Jocelerme Privert et le défi d’une présidence intérimaire sous contraintes

Fin 2015 et début 2016, Haïti était en pleine tourmente politique. La fin du mandat du président Michel Martelly était imminente et les seules élections de son quinquennat n’ont pas abouti à la désignation de son successeur. Le chaos, provoqué par un vide institutionnel, pointait à l’horizon.

Jocelerme Privert, élu par l’Assemblée nationale pour combler cette vacance, a hérité d’une situation politique tendue et complexe. Il devrait assurer cette transition du pouvoir dans un pays fragilisé par une crise électorale majeure et l’ostracisme de certains partenaires internationaux.

Son mandat de président provisoire s’est inscrit dans une dynamique où les attentes populaires de changement se heurtaient à une réalité institutionnelle, financière et sécuritaire particulièrement complexe.

Dès ses premiers moments à la tête de l’État, Privert a dû faire face à d’énormes défis, composer avec un calendrier électoral extrêmement contraignant, imposé par la Constitution et les pressions internes comme externes.

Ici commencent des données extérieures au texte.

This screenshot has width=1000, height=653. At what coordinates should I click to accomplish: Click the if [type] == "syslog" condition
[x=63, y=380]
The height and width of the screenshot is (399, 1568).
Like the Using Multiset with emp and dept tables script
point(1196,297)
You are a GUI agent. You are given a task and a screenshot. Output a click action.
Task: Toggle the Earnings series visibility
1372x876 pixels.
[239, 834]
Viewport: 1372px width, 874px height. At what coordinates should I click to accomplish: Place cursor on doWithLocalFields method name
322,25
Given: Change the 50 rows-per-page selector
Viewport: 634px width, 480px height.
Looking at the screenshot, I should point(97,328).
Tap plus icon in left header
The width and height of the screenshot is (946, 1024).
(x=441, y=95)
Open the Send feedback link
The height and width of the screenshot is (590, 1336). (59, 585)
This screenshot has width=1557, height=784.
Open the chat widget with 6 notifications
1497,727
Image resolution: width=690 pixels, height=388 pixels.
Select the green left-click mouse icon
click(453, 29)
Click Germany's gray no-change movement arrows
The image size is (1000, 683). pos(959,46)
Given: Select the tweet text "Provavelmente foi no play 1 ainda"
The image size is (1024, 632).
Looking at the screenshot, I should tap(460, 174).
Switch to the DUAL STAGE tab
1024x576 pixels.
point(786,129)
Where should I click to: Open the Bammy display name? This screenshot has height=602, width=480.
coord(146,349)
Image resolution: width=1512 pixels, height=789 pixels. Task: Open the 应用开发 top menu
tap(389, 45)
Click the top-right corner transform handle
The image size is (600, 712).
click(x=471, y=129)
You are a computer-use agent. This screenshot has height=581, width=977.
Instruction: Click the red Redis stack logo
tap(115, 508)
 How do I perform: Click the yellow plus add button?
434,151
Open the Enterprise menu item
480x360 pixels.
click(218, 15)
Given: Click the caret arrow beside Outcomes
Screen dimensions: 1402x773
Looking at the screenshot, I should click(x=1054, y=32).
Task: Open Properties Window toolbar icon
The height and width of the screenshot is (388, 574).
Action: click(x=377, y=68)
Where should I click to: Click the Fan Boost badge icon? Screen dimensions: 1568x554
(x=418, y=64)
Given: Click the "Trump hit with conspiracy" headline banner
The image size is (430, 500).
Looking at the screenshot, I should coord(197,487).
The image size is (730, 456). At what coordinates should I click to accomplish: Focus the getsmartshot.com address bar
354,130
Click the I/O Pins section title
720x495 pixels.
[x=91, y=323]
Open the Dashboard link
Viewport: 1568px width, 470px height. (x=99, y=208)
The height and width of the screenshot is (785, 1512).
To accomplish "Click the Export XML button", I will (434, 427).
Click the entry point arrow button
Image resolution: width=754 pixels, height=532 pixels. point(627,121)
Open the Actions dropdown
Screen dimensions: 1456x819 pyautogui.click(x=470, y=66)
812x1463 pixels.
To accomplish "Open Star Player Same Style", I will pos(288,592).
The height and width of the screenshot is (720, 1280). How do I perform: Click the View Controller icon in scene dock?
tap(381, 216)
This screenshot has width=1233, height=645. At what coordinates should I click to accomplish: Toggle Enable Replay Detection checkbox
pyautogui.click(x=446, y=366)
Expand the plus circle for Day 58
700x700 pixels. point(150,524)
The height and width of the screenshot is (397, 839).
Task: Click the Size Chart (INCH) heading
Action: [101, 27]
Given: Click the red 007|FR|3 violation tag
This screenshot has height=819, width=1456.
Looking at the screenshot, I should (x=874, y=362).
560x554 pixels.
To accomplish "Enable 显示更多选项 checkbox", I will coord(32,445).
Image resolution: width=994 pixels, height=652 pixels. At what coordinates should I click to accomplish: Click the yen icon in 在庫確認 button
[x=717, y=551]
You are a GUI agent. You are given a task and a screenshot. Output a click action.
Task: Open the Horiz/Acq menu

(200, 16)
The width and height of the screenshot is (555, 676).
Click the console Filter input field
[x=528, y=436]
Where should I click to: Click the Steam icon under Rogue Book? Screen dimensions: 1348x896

L’objectif affiché de tenir des scrutins transparents dans un délai très court s’est heurté à des embûches répétées, entre négociations politiques difficiles, retards administratifs et défi sécuritaire grandissant. Ces tensions ont mis en lumière les faiblesses profondes d’un système politique incapable de s’auto-réguler efficacement.

Un des traits marquants de ce bref mandat fut la volonté affirmée de restaurer la crédibilité du processus électoral. En dépit de la forte opposition de certaines missions diplomatiques, il a mis sur pied la commission indépendante d’évaluation et de vérification électorale.

Face aux soupçons de fraudes et des graves irregularités denoncées par nombre d’acteurs politiques dans le déroulement de la première phase du processus électoral, Privert s’est résolu à renforcer la rigueur dans la reprise. Cette démarche n’a pas plus aux partenaires financiers internationaux qui lui ont signifié leur refus de ne pas contribuer. Il a du s’engager a mobiliser des fonds du trésor public.

Ce geste qui traduit une rupture avec les pratiques anterieures a suscité un veritable elan patriotique dans le pays. Ils étaient nombreux les compatriotes, les organizations de la Société Civile a se mobiliser pour apporter leurs contribution a cet acte de souveraineté nationale. L’urgence d’organiser ces elections n’a pas offert le temps nécessaire pour recueillir ces contributions volontaires.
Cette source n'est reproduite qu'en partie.